(What you should do)
Task for the records below: repeat the line containing "The width and height of the screenshot is (1024, 673)." and every line after it, exactly and with nothing else, but leave out the pictures.

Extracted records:
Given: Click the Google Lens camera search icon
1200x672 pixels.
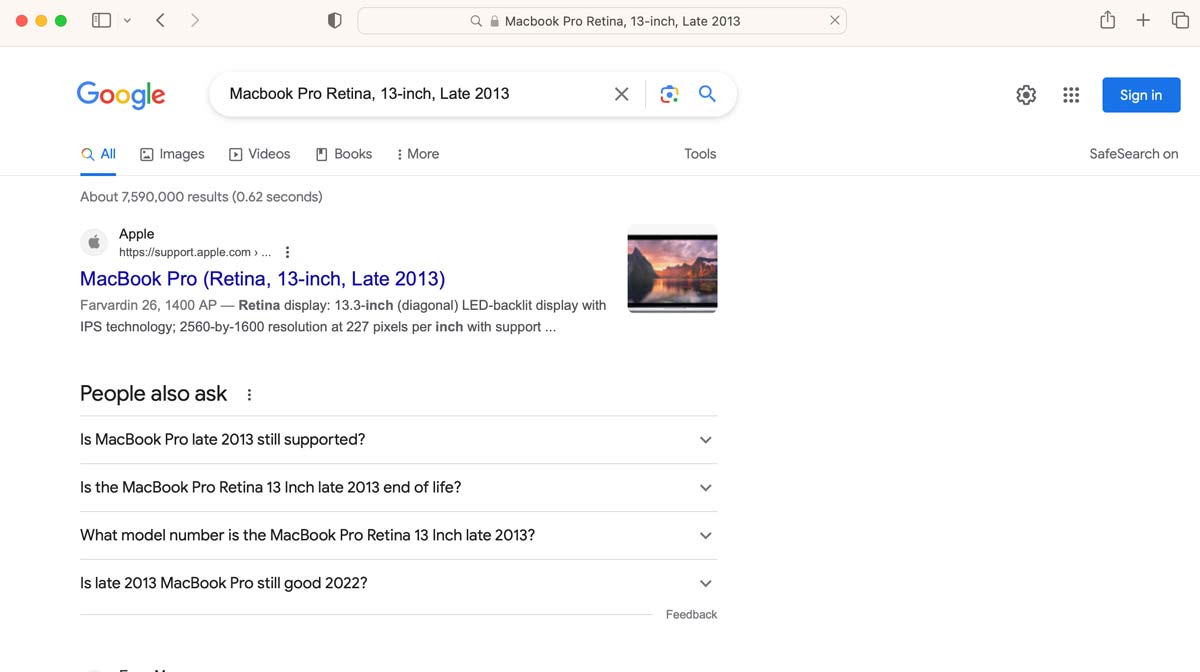Looking at the screenshot, I should pyautogui.click(x=669, y=94).
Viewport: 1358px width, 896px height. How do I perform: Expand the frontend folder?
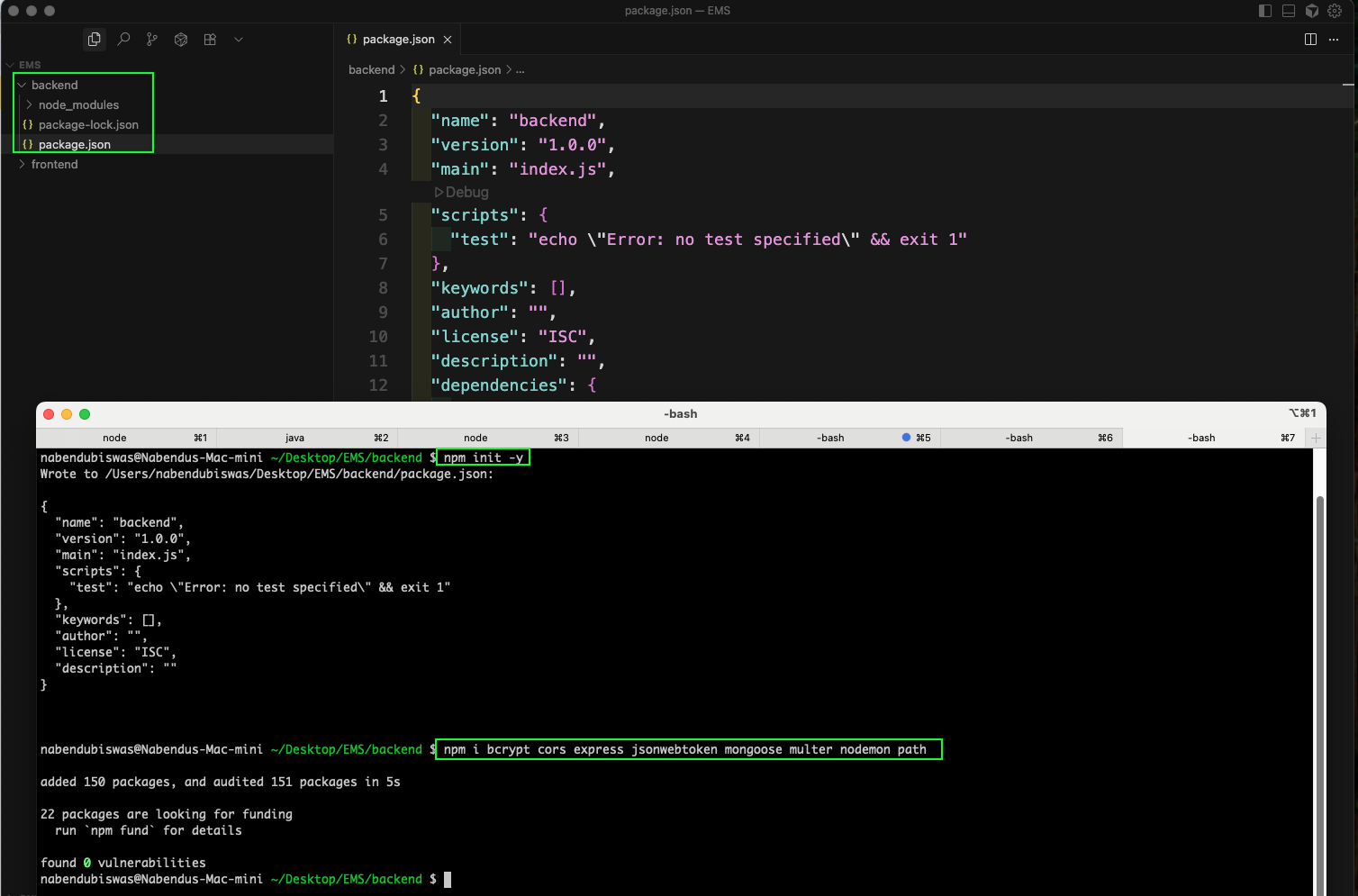coord(23,164)
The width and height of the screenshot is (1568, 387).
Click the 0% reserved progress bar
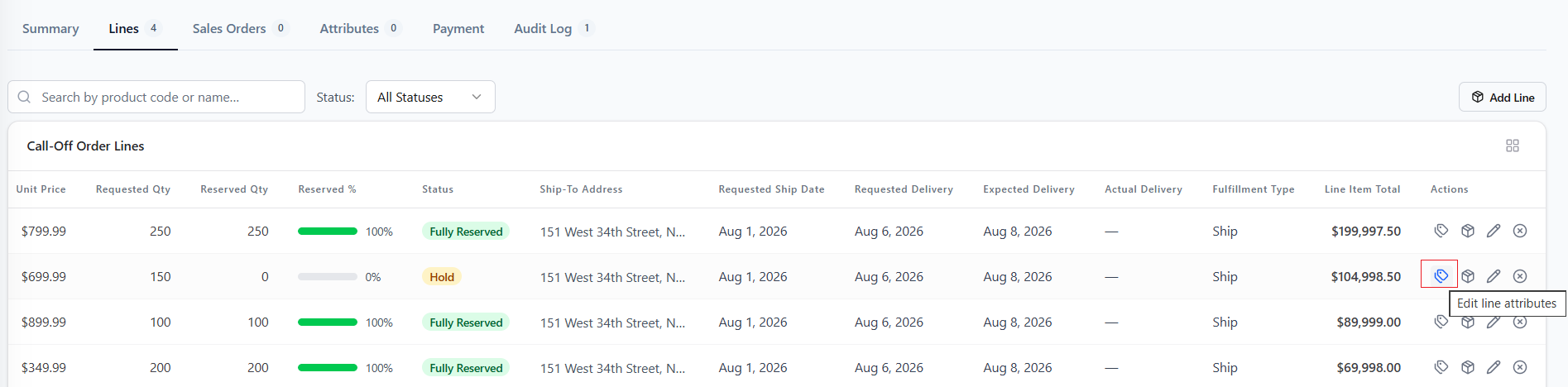click(328, 277)
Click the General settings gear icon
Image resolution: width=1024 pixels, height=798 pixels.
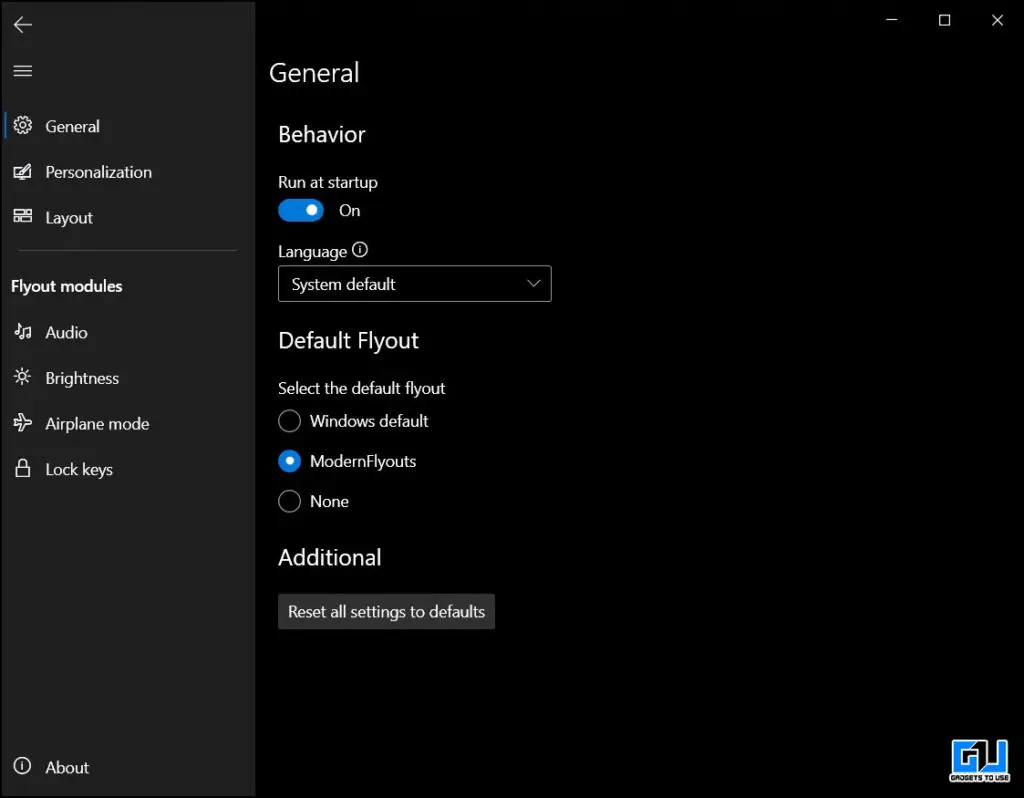(x=22, y=126)
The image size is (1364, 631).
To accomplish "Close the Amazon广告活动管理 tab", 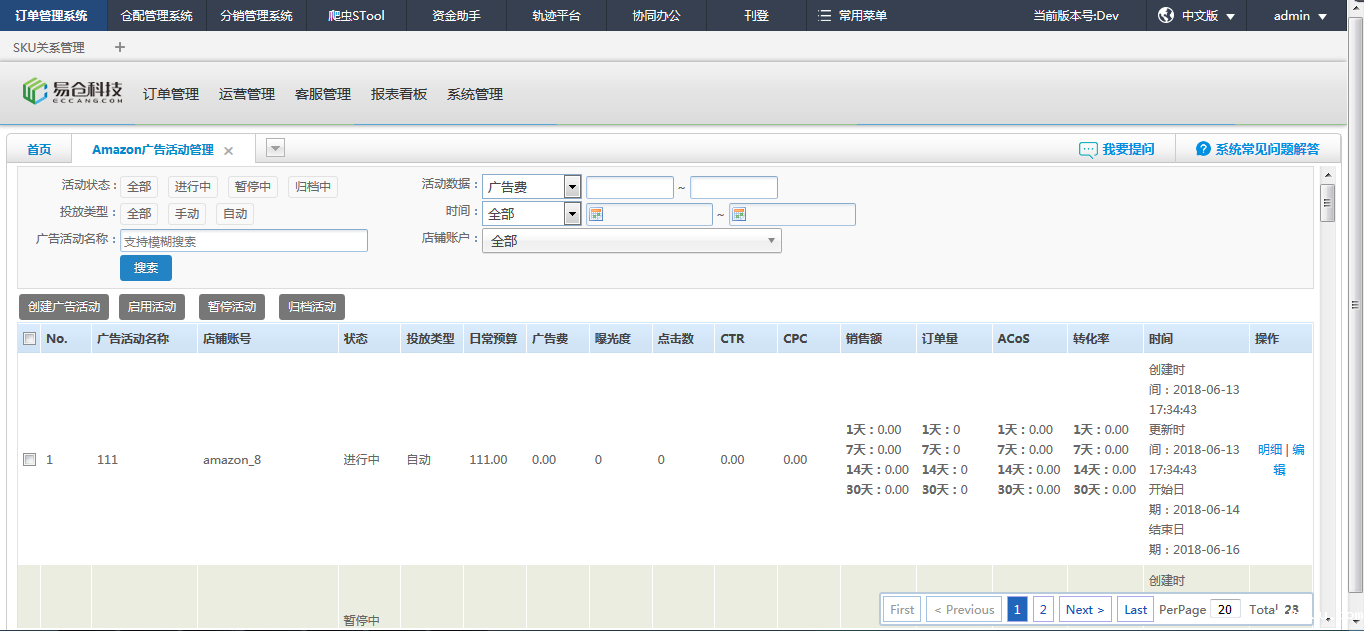I will [x=228, y=151].
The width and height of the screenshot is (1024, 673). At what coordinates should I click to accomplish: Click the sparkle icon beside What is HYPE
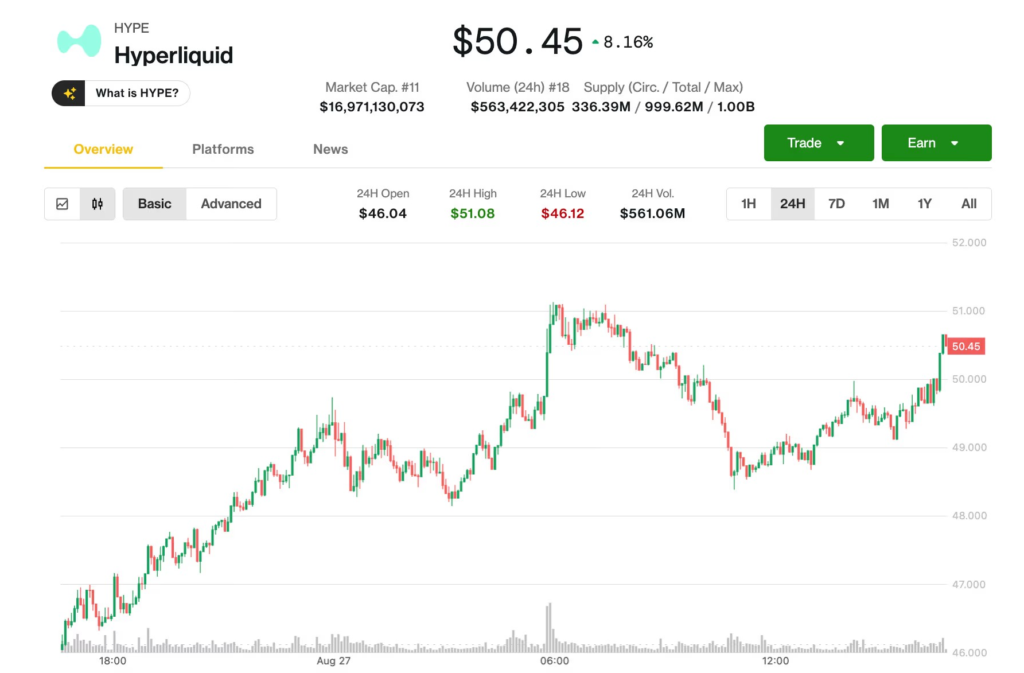coord(70,94)
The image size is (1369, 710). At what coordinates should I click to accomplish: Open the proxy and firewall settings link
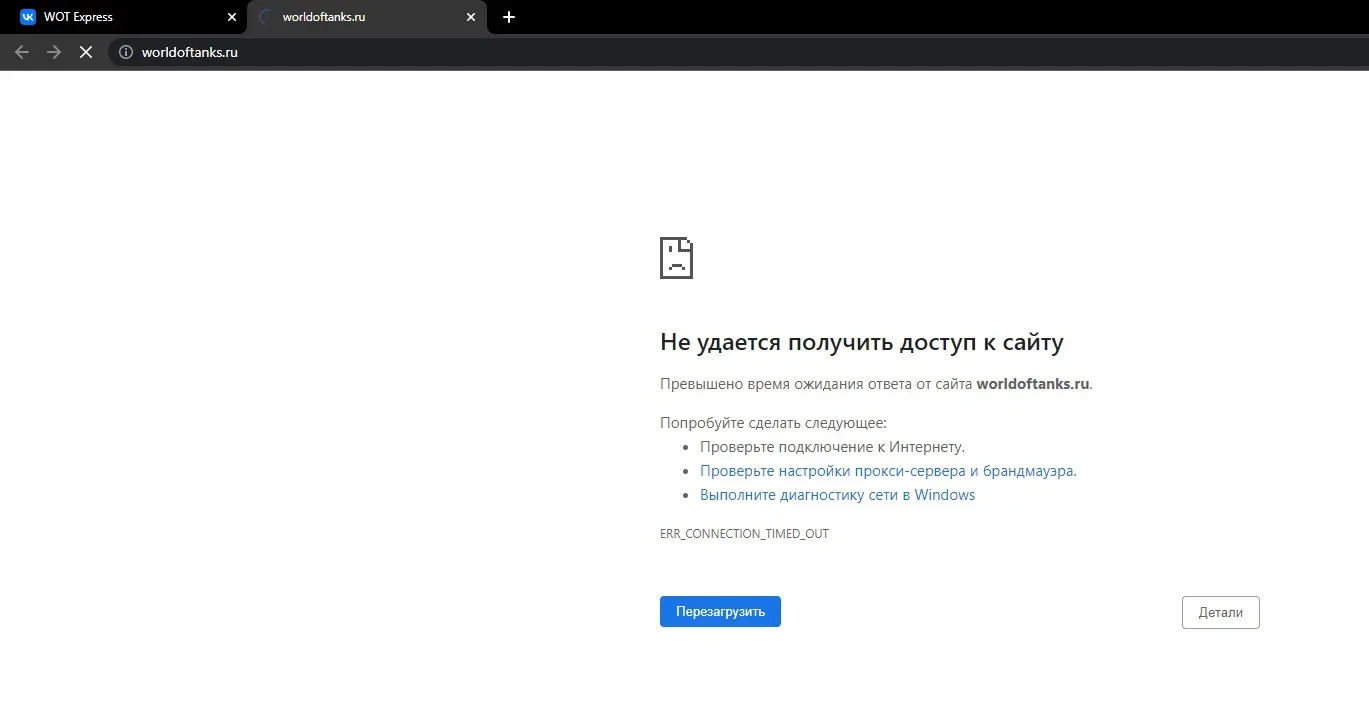coord(888,471)
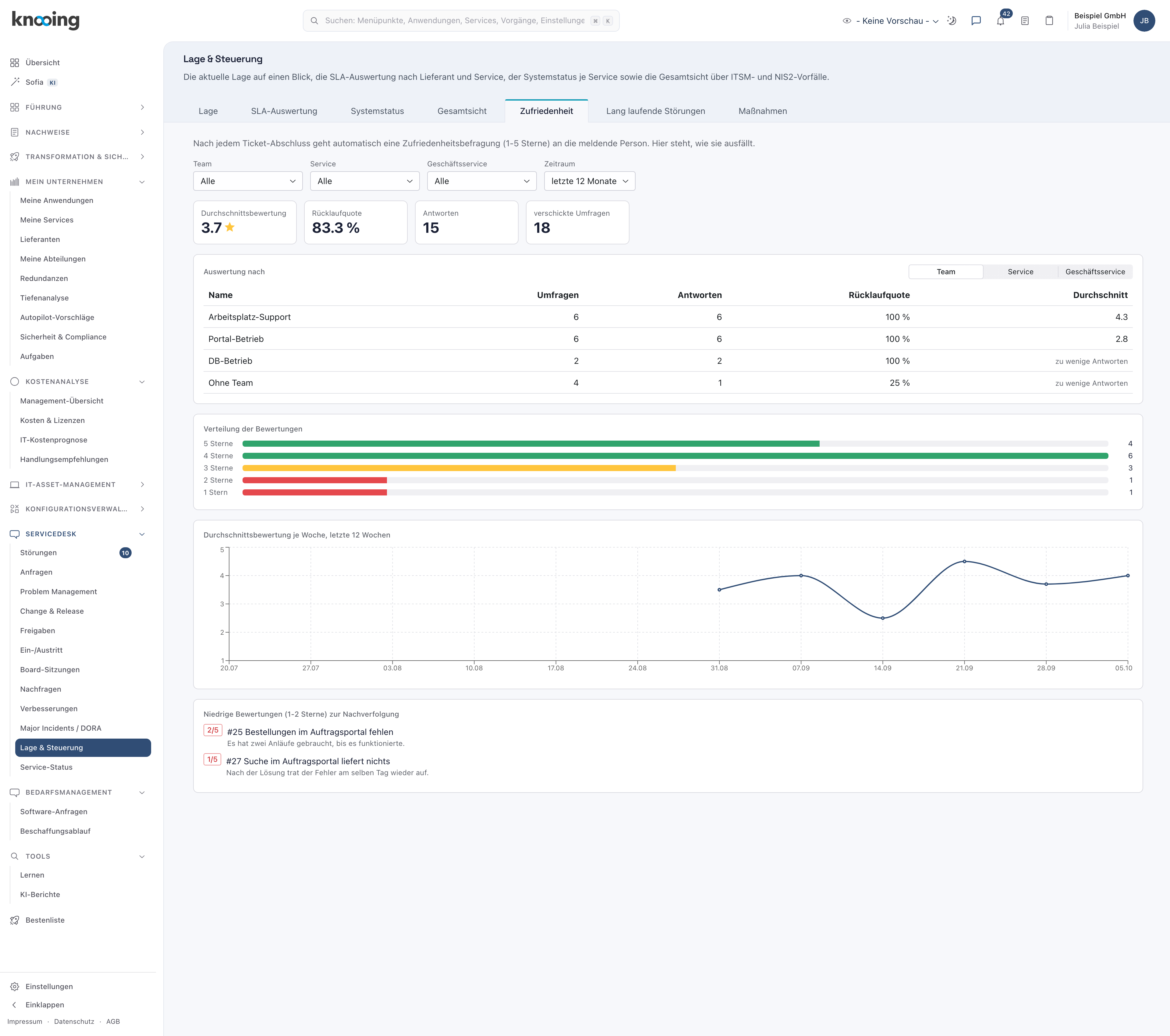
Task: Open the chat message icon
Action: tap(976, 21)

(Exercise answer)
The width and height of the screenshot is (1024, 673). At what coordinates should I click to accomplish: Click the sparkle icon beside What is HYPE
coord(70,94)
The image size is (1369, 710). At what coordinates should I click to accomplish: Open the proxy and firewall settings link
coord(888,471)
Task: Open the chat message icon
Action: tap(976, 21)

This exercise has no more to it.